Gastrointestinal (GI) cancers are among the most common cancers diagnosed (17.8%) and with the highest mortality rate (28.2%) among all cancers [1]. Involuntary weight loss is common among GI cancers [2], with advanced GI cancer patients at an increased risk of developing cancer cachexia. Cancer cachexia is commonly defined as ≥5% weight loss within a 6-month period [3]. The overall incidence of developing cancer cachexia in GI cancer patients is between 40% and 80% [4]. The risk of cancer cachexia in GI cancer patients may be as high as 90% in pancreatic cancer and as low as 15% in prostate cancer patients [5,6]. The prevalence of cachexia is inversely correlated with 5-year survival, indicating a tumor’s site-specific contribution [7]. Patients with lower body mass index (BMI) are at a higher risk of impacted quality of life and reduced survival when developing cancer cachexia compared to patients with a normal or high BMI [8].

In recent years, the early detection of cancer cachexia in patients has been of interest to improve survival and quality of life. Multiple factors contribute to a delayed diagnosis of GI cancer. Sudden and unexpected weight loss may be the first sign preceding a GI cancer diagnosis. At this point, the patient is more likely to be already pre-cachectic or in a cachectic condition and be diagnosed with an advanced GI cancer stage. Screening for colorectal and other GI cancers is based on national guidelines, with those for the United States (US) advising regular screening starting at 50 for both men and women [9]. Although most colorectal cancers are more likely to occur in ages 50 and older, the incidence among those younger than 50 accounts for about 0.5% [10]. Environmental factors contributing to the development of GI cancers, such as alcohol and tobacco use, obesity, and a diet high in fat and low in fiber, may further increase the individual risk [11].

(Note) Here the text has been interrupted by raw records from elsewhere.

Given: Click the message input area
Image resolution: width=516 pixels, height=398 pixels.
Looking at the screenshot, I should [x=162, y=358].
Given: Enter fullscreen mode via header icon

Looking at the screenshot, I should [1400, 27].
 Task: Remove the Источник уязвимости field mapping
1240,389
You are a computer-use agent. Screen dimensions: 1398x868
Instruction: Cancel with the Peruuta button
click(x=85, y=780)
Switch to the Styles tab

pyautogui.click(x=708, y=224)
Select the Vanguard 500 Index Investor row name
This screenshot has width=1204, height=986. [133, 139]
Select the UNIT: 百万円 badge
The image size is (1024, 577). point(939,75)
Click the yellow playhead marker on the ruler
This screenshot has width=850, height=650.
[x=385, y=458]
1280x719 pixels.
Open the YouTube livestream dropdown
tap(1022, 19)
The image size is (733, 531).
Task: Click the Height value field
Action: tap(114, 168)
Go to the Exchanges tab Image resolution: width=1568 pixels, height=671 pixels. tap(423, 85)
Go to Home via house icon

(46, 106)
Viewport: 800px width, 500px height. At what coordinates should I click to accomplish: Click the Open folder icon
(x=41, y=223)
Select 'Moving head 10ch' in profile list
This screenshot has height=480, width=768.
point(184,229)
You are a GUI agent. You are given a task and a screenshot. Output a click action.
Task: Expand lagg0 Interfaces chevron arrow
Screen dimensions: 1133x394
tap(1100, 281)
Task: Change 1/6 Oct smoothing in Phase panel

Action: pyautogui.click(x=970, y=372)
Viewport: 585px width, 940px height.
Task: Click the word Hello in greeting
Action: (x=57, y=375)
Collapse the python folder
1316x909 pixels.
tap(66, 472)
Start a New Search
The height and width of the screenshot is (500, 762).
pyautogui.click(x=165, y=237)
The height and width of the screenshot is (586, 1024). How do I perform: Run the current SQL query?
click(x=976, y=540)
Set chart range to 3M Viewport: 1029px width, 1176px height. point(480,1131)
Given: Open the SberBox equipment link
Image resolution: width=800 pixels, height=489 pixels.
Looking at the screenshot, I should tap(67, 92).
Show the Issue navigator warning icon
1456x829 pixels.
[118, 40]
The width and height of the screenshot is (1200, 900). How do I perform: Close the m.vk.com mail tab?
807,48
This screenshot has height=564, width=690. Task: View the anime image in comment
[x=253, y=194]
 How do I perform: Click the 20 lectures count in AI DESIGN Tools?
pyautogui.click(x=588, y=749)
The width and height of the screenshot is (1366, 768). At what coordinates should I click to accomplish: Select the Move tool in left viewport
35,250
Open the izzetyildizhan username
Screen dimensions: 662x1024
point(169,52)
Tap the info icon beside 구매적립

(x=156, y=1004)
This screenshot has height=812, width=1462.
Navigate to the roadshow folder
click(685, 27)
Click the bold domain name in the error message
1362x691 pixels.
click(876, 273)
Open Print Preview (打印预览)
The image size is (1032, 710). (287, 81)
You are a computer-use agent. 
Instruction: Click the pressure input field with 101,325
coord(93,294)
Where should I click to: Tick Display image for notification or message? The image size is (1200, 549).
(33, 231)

Cancer cachexia is a multi-organ syndrome with unintentional weight loss, sarcopenia, and inflammatory processes as its hallmarks. The breakdown of lean muscle mass is often observed independent of cachexia with advanced age. Furthermore, it limits the quality of life and physical functioning and increases mortality in patients with advanced cancer. Knowing inflammatory processes accompany weight and lean muscle loss, it has been proposed that dysregulation of pro- and anti-inflammatory proteins in conjunction with metabolic hormones are causative in the development of cancer cachexia because of the tumor microenvironment [12].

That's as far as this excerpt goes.